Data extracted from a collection
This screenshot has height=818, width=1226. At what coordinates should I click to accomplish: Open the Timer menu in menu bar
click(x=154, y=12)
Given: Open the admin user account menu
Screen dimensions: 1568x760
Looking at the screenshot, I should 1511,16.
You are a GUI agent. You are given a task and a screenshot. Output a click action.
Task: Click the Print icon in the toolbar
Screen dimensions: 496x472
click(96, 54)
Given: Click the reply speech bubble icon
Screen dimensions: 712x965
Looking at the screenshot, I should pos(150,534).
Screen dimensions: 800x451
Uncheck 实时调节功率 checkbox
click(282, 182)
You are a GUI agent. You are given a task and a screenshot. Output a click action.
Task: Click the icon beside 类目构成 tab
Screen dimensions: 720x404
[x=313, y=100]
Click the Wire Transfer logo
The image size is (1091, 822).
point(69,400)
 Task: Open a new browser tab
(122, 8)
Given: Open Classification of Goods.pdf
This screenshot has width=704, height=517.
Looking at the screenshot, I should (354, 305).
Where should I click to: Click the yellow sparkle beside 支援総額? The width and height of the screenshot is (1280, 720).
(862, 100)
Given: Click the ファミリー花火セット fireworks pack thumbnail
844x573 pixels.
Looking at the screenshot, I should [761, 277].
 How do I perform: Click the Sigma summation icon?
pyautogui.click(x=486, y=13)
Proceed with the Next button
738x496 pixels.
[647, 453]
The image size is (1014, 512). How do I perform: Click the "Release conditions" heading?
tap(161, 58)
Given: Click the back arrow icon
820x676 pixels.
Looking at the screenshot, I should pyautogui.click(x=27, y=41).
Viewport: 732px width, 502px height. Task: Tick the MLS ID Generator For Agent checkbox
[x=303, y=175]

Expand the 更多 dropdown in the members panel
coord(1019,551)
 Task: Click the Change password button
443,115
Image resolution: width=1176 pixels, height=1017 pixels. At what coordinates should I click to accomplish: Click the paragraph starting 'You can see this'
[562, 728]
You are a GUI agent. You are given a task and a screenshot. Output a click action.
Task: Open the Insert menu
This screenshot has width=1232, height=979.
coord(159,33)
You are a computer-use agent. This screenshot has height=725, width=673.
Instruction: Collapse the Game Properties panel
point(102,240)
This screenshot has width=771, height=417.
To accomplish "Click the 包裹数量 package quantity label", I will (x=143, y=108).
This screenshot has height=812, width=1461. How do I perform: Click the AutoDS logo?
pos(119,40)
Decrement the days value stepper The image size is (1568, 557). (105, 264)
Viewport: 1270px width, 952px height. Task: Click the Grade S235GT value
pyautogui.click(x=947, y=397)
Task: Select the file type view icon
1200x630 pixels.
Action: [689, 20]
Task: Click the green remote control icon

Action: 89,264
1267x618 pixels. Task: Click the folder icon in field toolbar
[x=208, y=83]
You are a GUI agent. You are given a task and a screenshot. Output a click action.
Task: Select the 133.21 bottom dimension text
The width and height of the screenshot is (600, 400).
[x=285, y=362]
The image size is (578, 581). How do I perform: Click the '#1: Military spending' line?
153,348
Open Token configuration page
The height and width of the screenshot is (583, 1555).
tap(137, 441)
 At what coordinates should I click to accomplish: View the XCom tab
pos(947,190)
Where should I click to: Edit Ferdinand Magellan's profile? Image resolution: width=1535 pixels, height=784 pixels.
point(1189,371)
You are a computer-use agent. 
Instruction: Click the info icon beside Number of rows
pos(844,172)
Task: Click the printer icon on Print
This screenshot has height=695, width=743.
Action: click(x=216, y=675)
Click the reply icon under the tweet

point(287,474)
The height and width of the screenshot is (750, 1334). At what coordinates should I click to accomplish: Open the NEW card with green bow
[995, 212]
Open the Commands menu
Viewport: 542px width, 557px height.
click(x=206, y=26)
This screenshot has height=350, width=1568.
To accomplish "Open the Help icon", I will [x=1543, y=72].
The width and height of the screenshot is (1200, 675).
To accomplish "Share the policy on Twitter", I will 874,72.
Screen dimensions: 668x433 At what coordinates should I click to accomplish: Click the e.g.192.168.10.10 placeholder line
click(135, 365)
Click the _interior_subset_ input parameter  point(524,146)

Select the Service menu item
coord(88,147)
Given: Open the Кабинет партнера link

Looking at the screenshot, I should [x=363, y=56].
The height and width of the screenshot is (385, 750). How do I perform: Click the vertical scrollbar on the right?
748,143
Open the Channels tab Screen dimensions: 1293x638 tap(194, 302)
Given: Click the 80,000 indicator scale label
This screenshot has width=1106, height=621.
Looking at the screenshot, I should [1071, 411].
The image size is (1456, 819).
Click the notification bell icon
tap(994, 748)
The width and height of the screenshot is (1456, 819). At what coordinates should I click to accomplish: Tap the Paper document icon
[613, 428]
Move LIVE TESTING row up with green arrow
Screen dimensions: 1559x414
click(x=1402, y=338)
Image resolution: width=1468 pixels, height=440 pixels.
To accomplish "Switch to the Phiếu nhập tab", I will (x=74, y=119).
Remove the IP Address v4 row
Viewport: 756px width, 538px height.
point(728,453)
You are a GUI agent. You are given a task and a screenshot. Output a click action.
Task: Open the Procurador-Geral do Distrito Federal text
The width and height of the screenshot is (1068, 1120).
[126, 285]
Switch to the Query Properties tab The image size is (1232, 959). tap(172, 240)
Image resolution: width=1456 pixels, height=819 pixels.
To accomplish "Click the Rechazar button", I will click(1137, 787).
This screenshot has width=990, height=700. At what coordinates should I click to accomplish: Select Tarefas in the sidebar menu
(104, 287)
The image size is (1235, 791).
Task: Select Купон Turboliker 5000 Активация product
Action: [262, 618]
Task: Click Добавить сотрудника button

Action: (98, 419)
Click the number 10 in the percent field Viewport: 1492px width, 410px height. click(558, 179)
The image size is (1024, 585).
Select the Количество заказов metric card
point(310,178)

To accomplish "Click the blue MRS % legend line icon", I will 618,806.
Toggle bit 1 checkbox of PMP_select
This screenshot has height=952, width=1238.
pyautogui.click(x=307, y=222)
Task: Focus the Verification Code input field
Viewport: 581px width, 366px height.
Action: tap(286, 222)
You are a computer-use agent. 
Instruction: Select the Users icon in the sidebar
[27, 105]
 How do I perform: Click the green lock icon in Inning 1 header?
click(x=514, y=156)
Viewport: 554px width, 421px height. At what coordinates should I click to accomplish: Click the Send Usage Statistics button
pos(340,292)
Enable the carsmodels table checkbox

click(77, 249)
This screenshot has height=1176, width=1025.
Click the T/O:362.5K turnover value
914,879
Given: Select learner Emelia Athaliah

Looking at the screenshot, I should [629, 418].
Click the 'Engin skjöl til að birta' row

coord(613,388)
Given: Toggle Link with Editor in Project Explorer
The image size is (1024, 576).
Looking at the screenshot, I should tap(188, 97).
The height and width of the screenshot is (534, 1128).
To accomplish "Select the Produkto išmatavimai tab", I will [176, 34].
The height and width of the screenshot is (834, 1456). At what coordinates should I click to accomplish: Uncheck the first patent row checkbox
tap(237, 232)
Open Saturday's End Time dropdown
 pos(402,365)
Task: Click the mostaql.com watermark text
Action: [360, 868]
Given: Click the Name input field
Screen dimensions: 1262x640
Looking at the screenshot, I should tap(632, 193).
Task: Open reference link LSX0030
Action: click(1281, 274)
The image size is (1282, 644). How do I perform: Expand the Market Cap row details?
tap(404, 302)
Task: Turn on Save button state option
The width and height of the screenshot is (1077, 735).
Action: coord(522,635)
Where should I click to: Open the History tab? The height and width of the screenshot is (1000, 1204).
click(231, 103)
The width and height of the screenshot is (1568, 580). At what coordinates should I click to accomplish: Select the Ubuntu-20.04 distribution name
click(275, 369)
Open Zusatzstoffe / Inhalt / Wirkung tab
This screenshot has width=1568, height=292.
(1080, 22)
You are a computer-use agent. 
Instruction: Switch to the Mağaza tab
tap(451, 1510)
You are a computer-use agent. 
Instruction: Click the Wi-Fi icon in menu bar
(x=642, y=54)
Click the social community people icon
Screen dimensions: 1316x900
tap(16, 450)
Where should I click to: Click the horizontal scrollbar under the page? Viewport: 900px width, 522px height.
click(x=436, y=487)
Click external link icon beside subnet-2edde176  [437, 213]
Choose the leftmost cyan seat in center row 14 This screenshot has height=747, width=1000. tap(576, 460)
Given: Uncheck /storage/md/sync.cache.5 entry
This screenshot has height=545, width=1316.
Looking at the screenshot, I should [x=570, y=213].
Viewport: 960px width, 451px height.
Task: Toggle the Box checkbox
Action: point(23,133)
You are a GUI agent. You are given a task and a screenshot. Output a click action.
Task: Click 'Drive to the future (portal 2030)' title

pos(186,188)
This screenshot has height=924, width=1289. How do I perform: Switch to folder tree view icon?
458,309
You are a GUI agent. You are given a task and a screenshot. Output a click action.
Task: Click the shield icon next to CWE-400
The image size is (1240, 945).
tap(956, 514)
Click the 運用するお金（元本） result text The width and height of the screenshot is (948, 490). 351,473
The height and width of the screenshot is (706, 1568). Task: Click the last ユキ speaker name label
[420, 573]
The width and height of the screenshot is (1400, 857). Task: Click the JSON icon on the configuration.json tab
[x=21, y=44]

• **Task goal**
Above this instruction are the records; retype exactly the lines from the one containing "Click the T/O:362.5K turnover value" up to and including the one containing "Given: Toggle Link".

• **Final answer**
Click the T/O:362.5K turnover value
914,879
Given: Select learner Emelia Athaliah

Looking at the screenshot, I should [629, 418].
Click the 'Engin skjöl til að birta' row

coord(613,388)
Given: Toggle Link with Editor in Project Explorer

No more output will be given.